Se há uma coisa que não compreendemos, moralmente falando, é a palavra “santidade”. Mas um beijo dado no filho sem santidade é torpe, é mentiroso, ou desesperado!
Nós temos duas deixas para que essa palavra - santidade - saiba nos indicar aquilo para que somos feitos, aquilo a que fomos chamados.
Antes de mais nada, a percepção da nossa incompetência diante da totalidade (não da “globalidade”: a globalidade é a forma mais mentirosa disso, pois a globalidade é a soma de muitos pormenores sem que seja tocada a posição do sujeito): incompetência como falta de perfeição, falta de cumprimento daquilo a que tudo nos impele, falta de perfeição no ato, ou seja, diante de uma presença.
E, em segundo lugar, está a santidade como afirmação da impossibilidade que o homem tem, na realidade, de realizar até mesmo um único gesto perfeito, como dizia Ibsen, a incapacidade que o homem tem de ver, na sua vida, um instante sequer como perfeito.
Portanto, de um lado, a santidade como completude e, de outro, a santidade como verdade, como não-mentira, como condenação da mentira.

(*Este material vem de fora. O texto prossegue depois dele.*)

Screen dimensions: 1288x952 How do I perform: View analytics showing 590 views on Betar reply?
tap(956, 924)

Todo o resto, que tocamos também esta manhã, vai dentro de um caldeirão que só essa santidade faz ferver. Só a palavra santidade cumpre, e só ela contradiz a posição de negação, de mentira: a santidade como completude e a santidade como eliminação da mentira na nossa vida.

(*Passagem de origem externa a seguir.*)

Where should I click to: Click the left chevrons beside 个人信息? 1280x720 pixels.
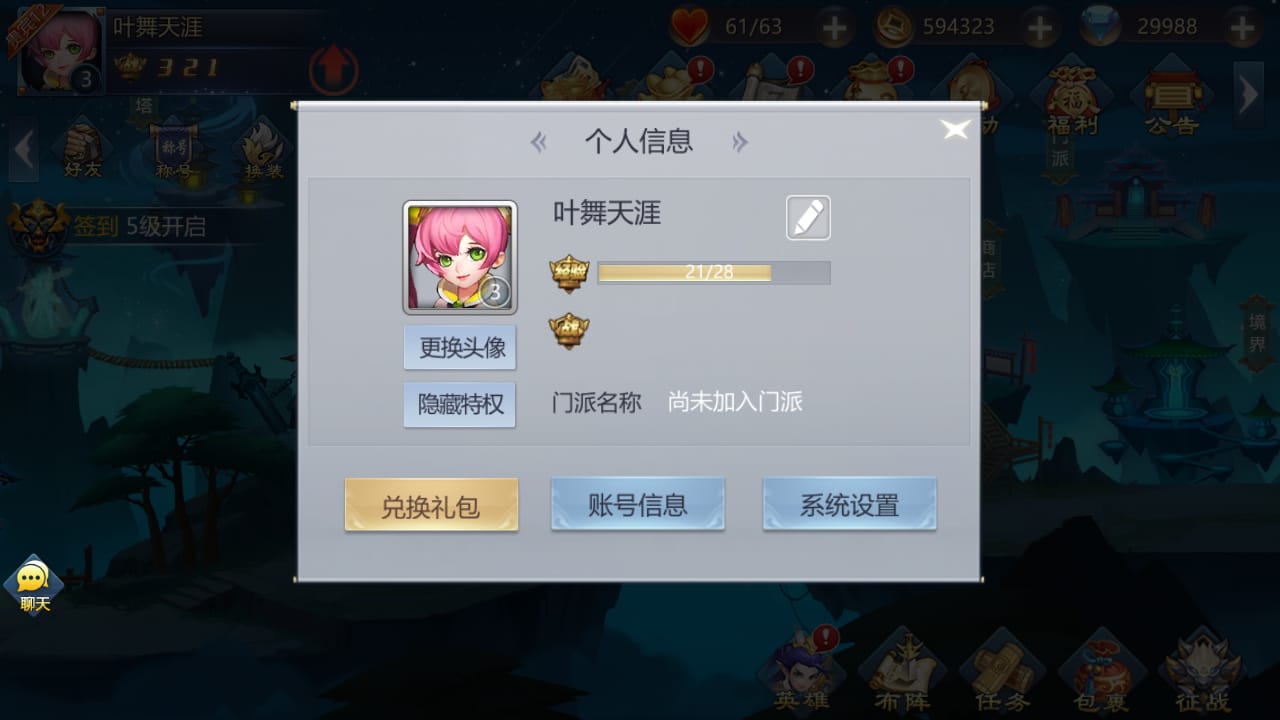(x=539, y=142)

O que o Senhor me faz sentir nestes tempos, e que encontrou nessa deixa do Apocalipse a sua explicação, essa redução a algumas palavras que fiz de todo o “negócio” é a única explicação, em si, que nós podemos dar, e que, como vento, pode levar nossa barca a uma velocidade sem par pelos mares do mundo.
Mas, concluindo meu pensamento, digo: “Sim, é preciso então que alguém dê sua resposta ao ‘Vem’, ‘Sim, vem’, ou então ‘Não’”. Só isso.
Espero que vocês me ajudem a entender melhor, a entender bem, a entender de maneira perfeita o que o Senhor me diz segundo a forma como coloquei as coisas agora. Vieram-me à mente outras coisas que poderiam ser ditas, mas espero poder dizê-las uma outra vez. Até a próxima.